Start of RECORD SET
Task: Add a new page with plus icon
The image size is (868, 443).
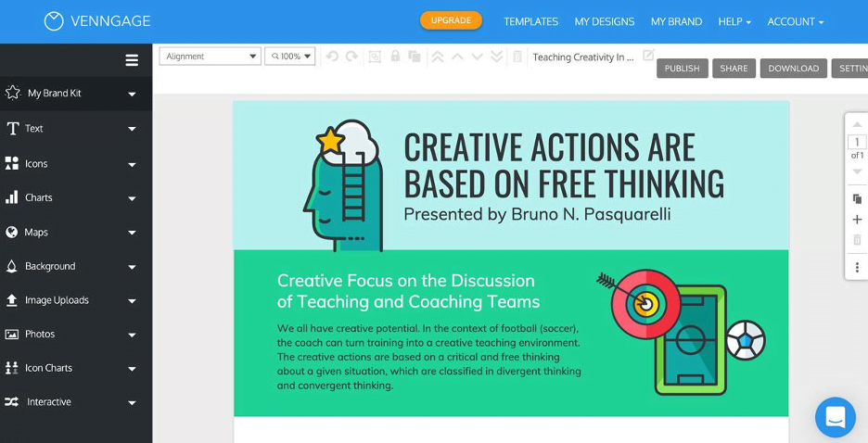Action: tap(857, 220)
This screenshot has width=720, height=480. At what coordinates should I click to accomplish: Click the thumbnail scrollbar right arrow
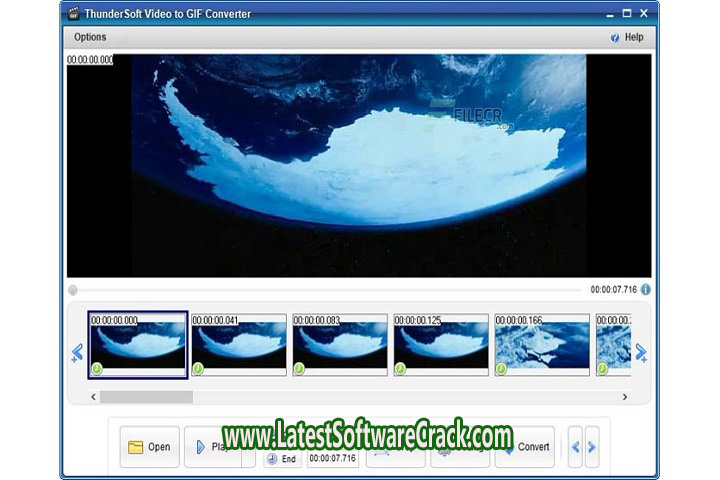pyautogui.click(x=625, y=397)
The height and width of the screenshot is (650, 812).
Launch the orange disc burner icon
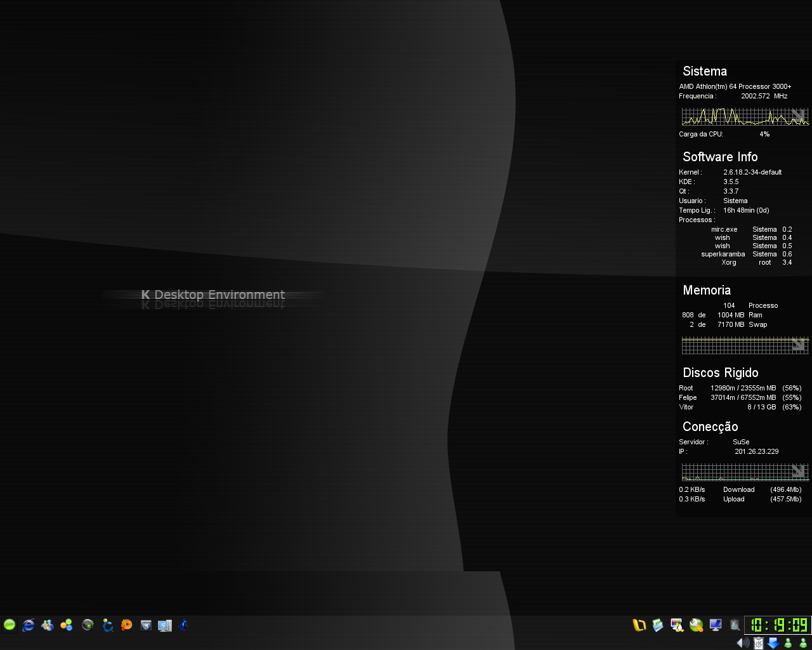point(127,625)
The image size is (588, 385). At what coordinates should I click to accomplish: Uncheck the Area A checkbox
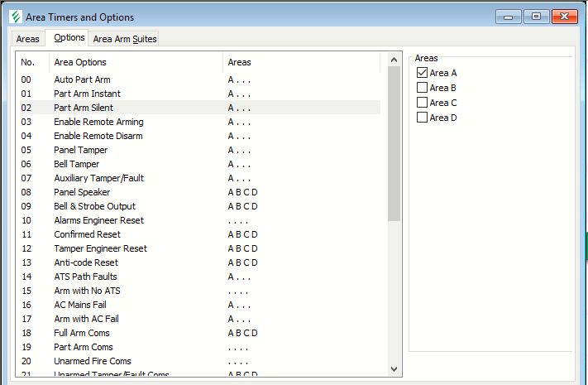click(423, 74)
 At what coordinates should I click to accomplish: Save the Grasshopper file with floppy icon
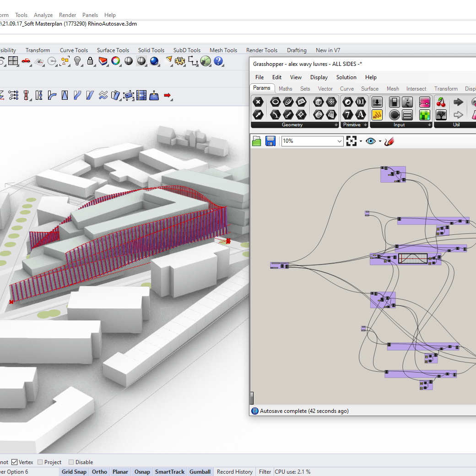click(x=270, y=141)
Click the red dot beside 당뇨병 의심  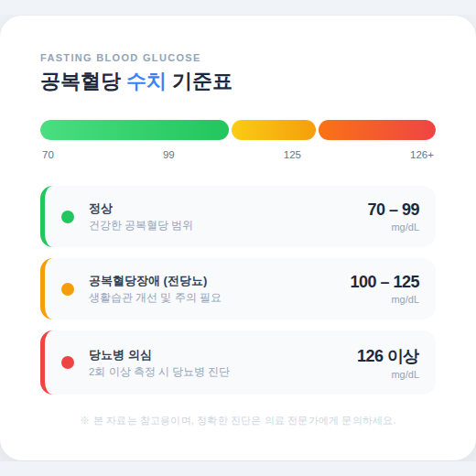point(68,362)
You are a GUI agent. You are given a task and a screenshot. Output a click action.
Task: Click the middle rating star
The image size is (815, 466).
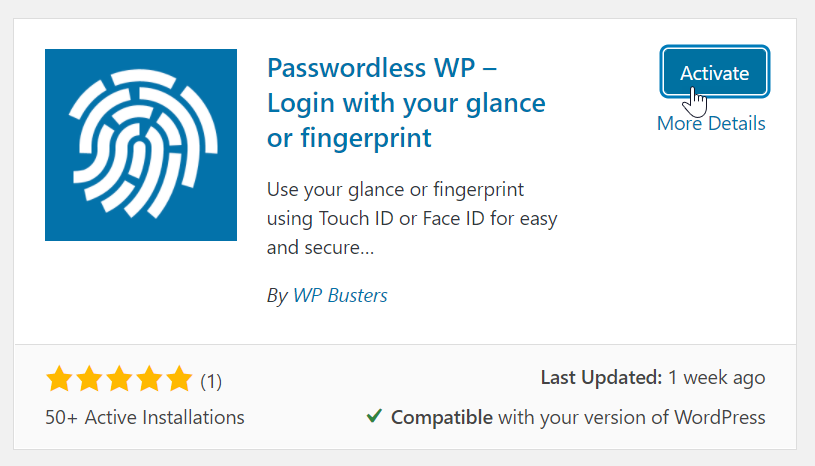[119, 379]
End of RECORD SET
- _TASK INSTRUCTIONS_:
Set down the lines from the one containing "Task: Click the middle rating star" through the last line of the records above, both included, exactly as they appear and with no other text. Pictures should not be set down.

- _RESPONSE BOX_:
Task: Click the middle rating star
The image size is (815, 466).
[119, 379]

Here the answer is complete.